> _PROBLEM REQUIREMENTS_
Find every line below that contains the word "computer" and copy it out.

Start of Block

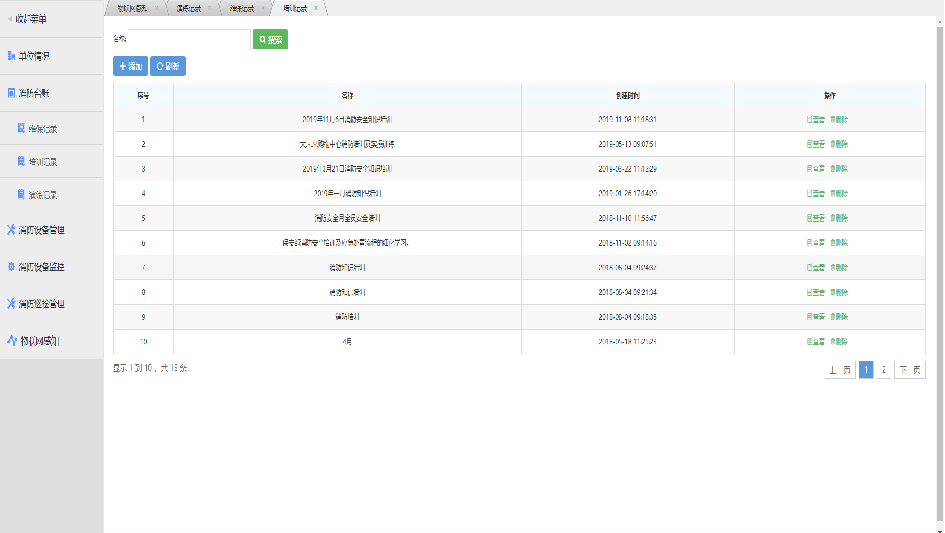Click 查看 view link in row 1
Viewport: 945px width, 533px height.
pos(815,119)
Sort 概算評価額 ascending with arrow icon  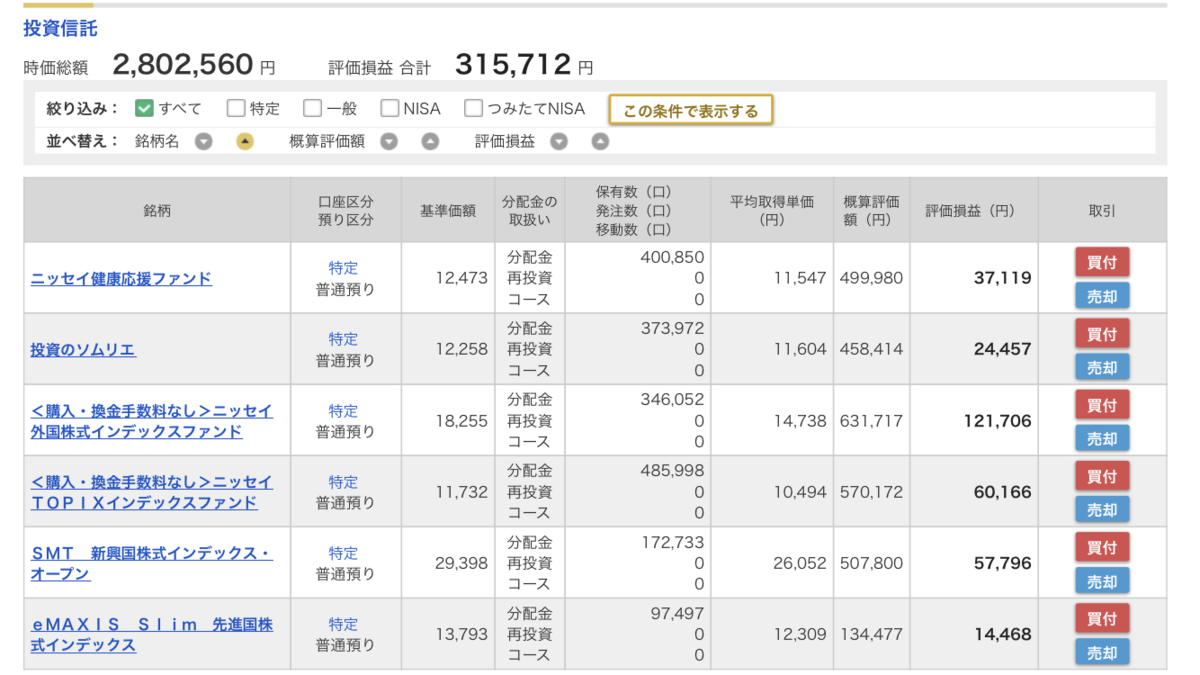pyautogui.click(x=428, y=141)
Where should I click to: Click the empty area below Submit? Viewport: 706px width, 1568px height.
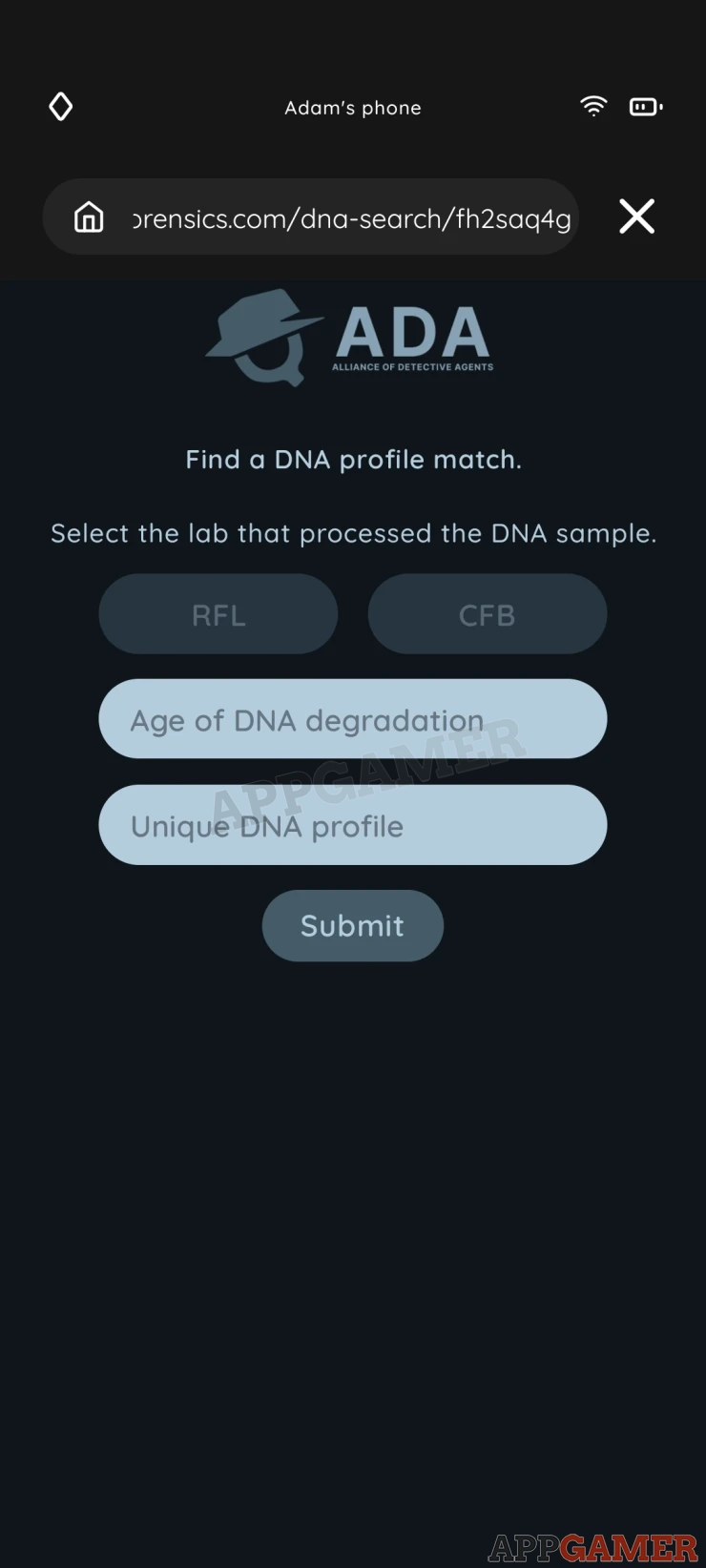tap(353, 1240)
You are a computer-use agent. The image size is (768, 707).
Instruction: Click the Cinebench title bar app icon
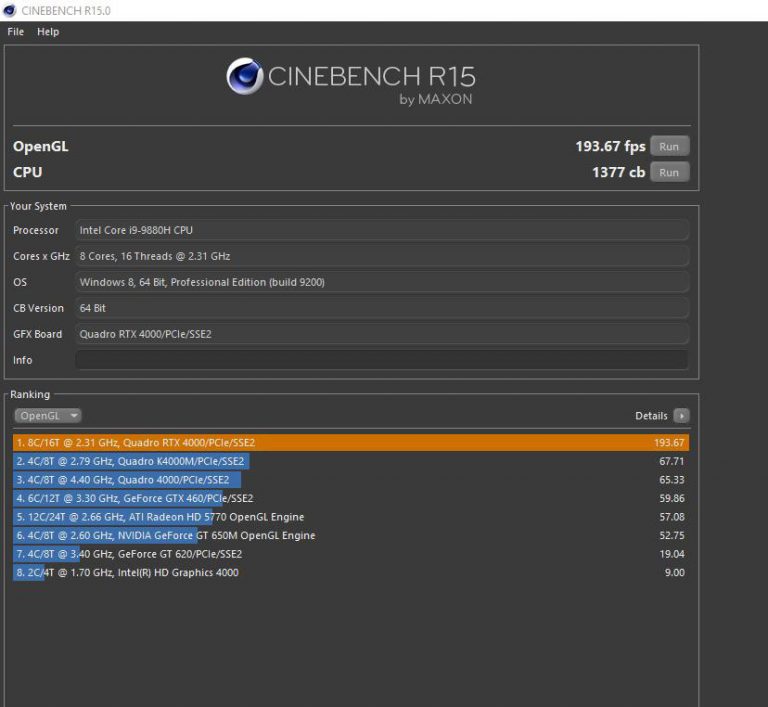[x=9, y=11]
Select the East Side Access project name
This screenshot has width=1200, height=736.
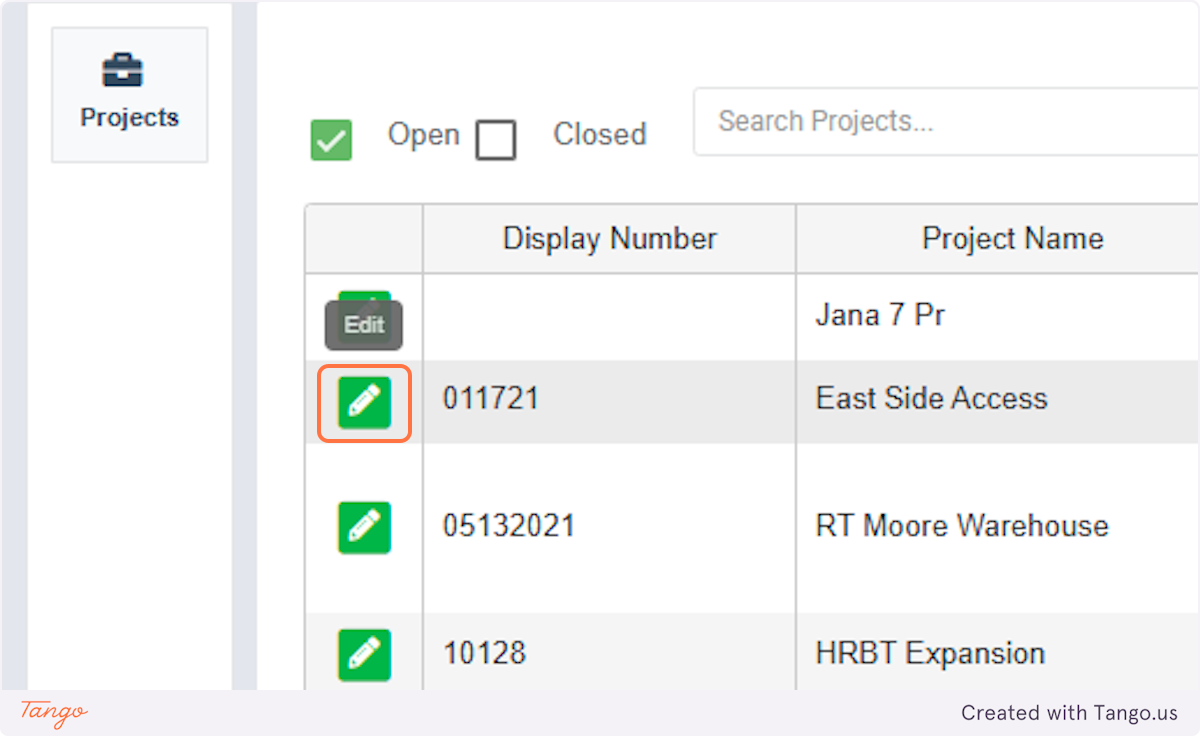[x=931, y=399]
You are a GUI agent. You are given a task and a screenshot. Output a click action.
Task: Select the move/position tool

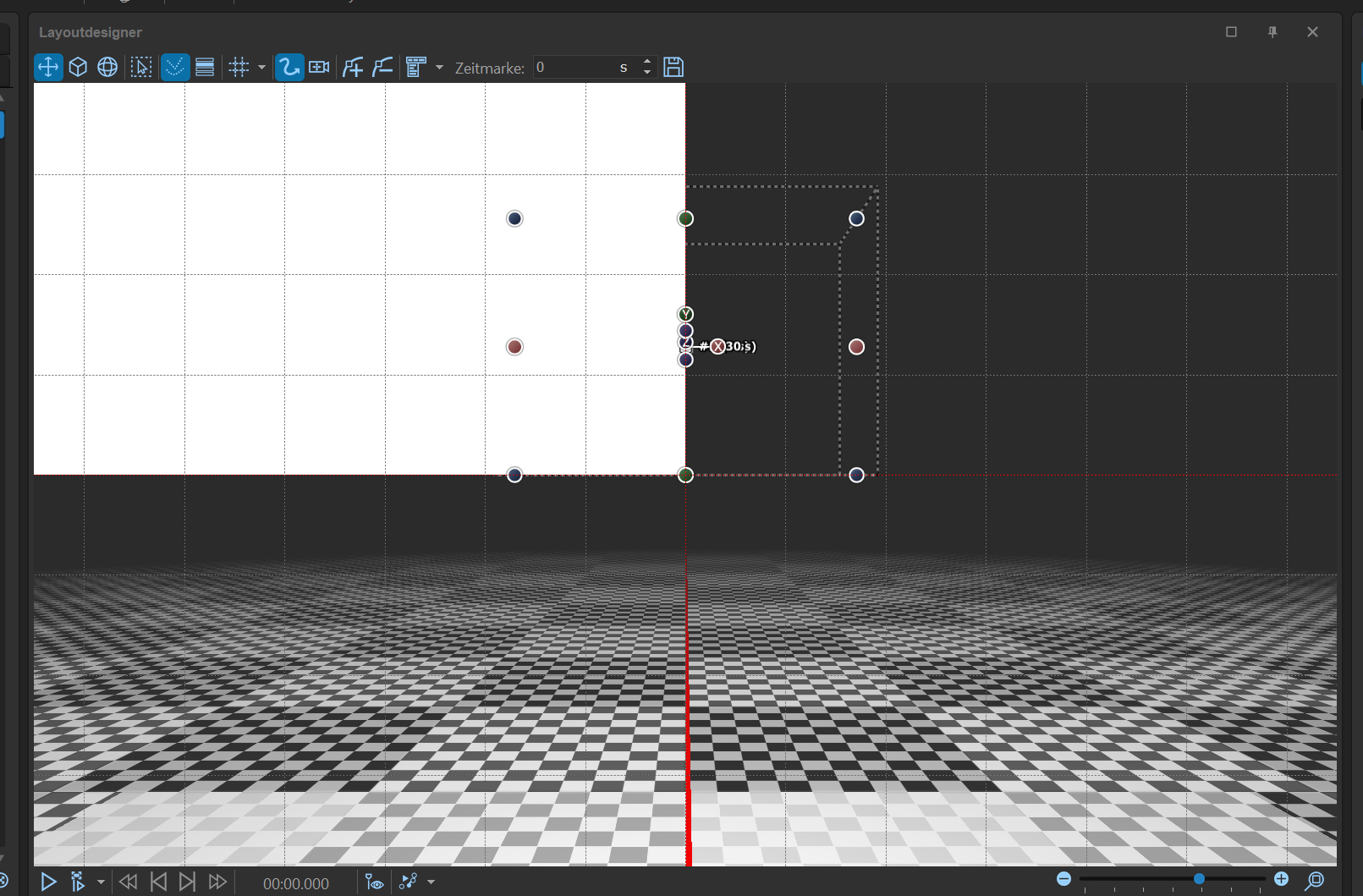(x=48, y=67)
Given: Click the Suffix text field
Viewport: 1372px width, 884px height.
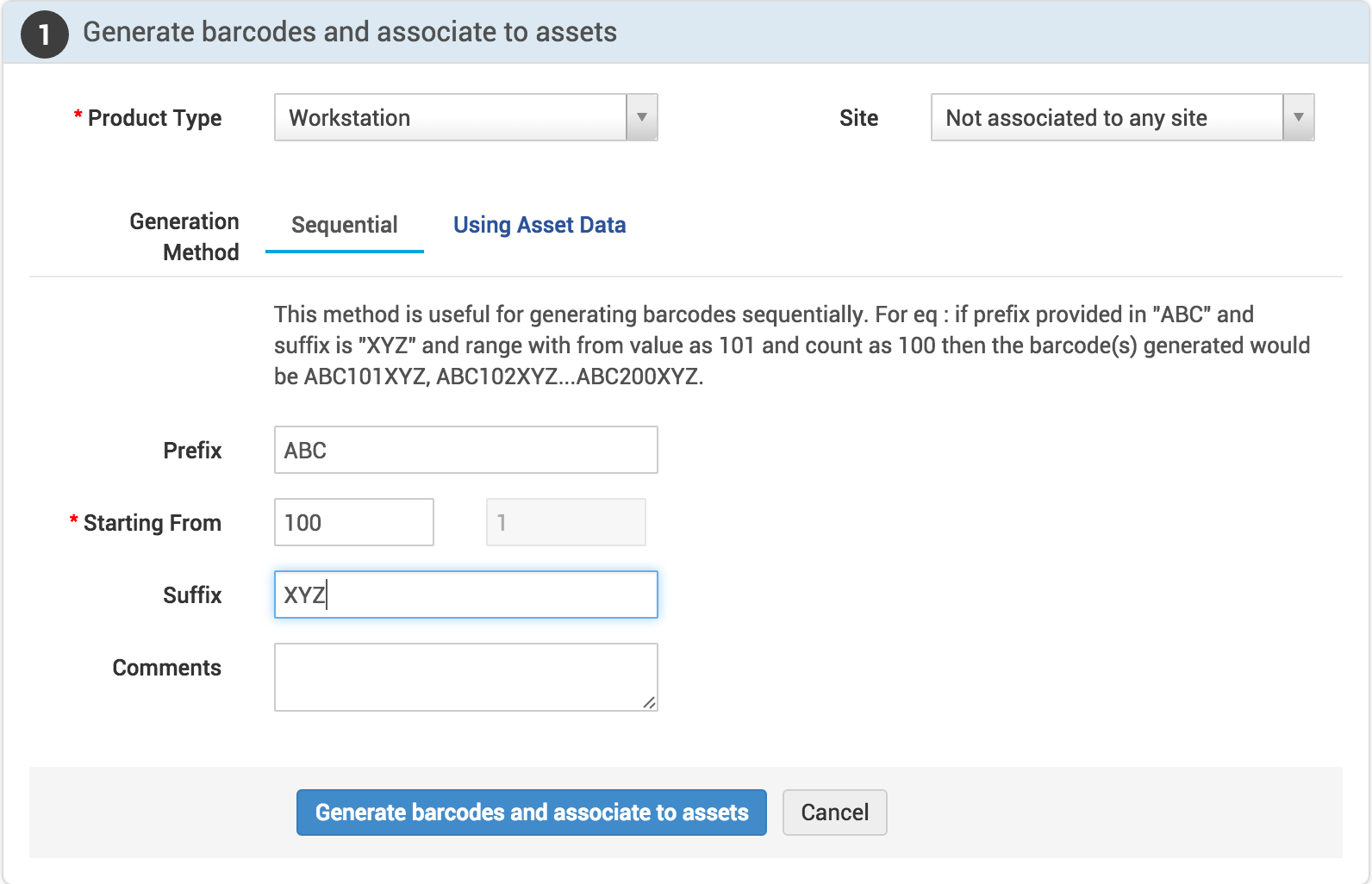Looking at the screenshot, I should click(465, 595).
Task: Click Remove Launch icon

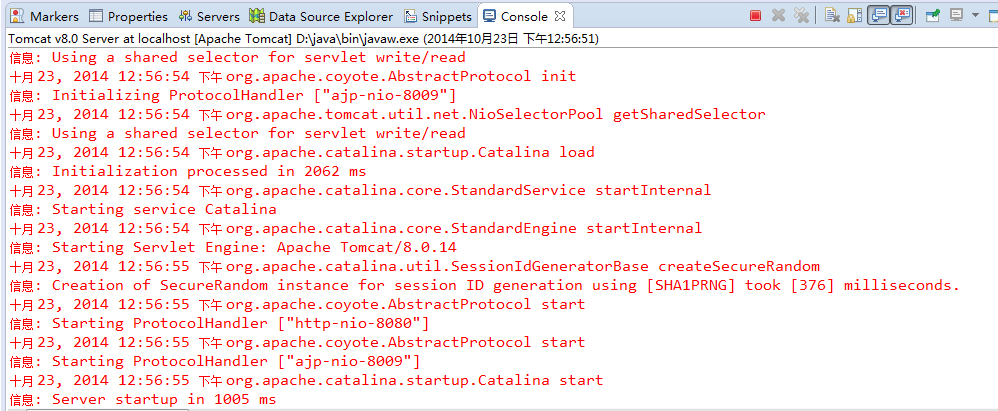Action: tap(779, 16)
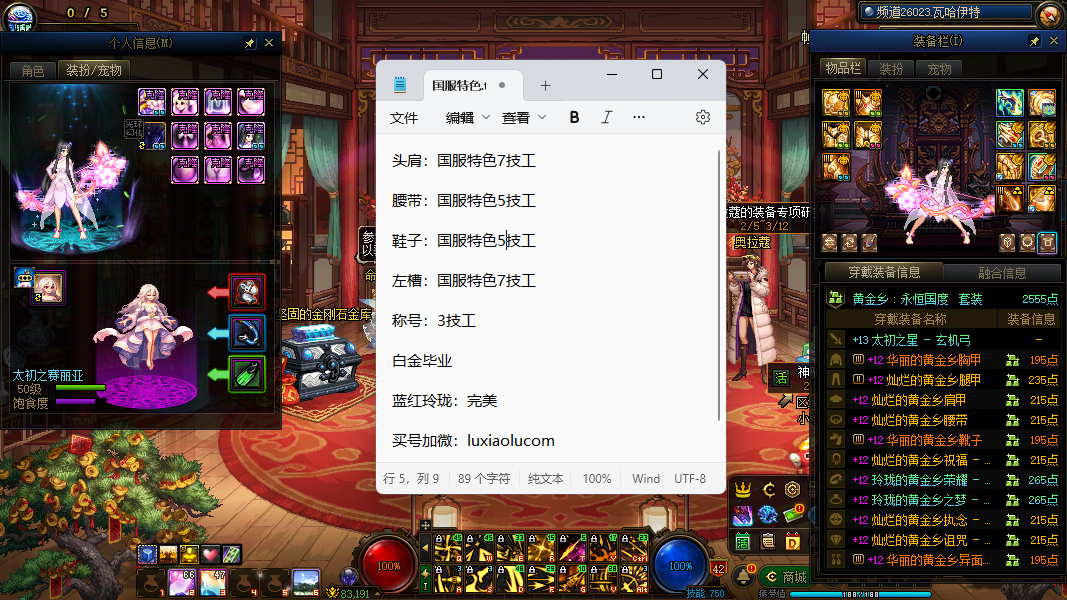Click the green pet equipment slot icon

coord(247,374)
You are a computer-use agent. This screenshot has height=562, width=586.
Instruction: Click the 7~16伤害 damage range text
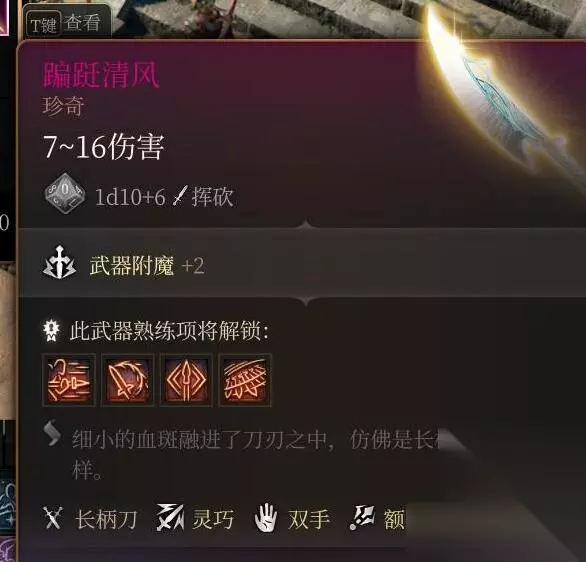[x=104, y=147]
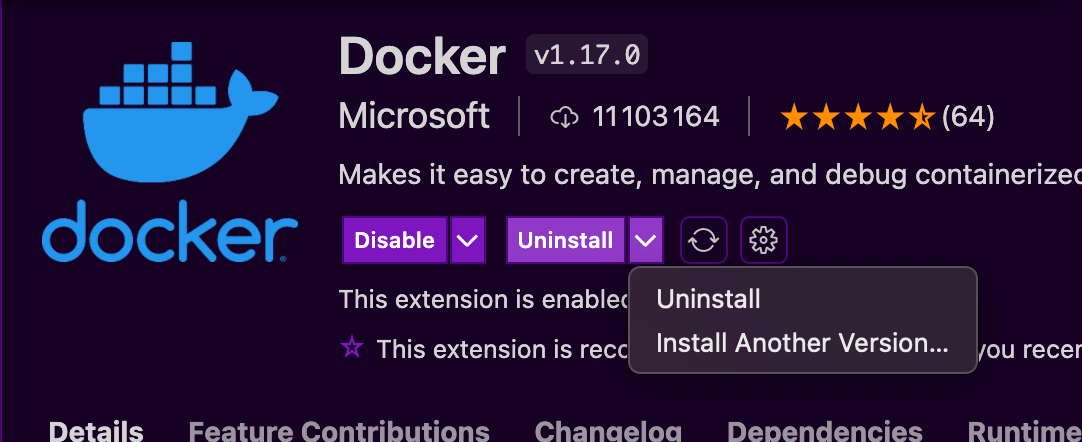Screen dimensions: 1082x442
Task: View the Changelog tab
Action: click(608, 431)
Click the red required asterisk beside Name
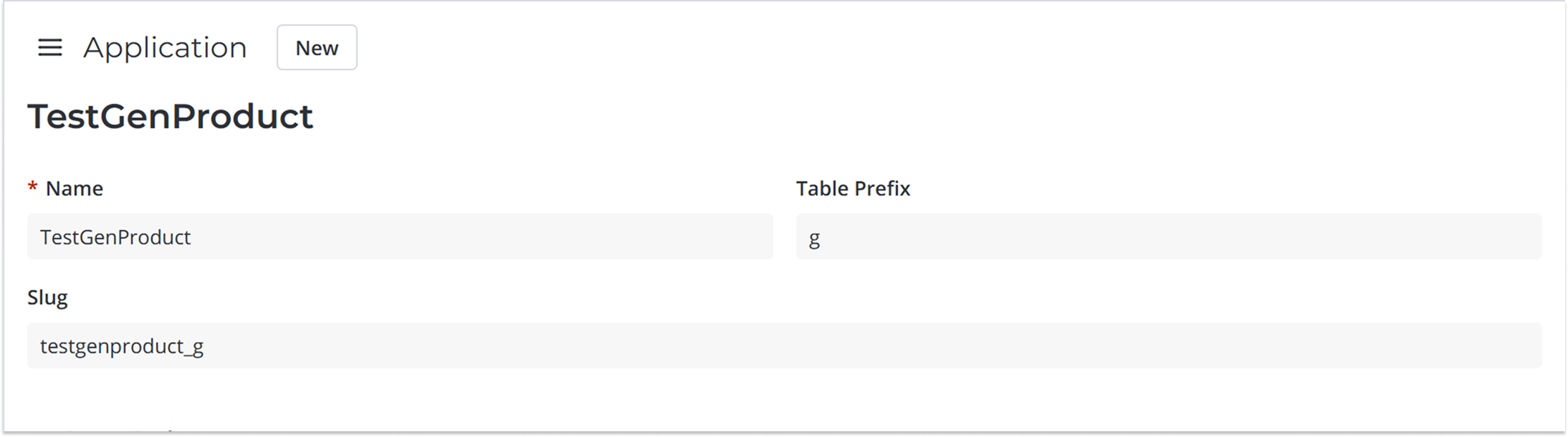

End of Block

> _TASK ANSWER_
You are a computer-use agent. The image size is (768, 707).
You are a computer-use agent. This screenshot has height=562, width=586.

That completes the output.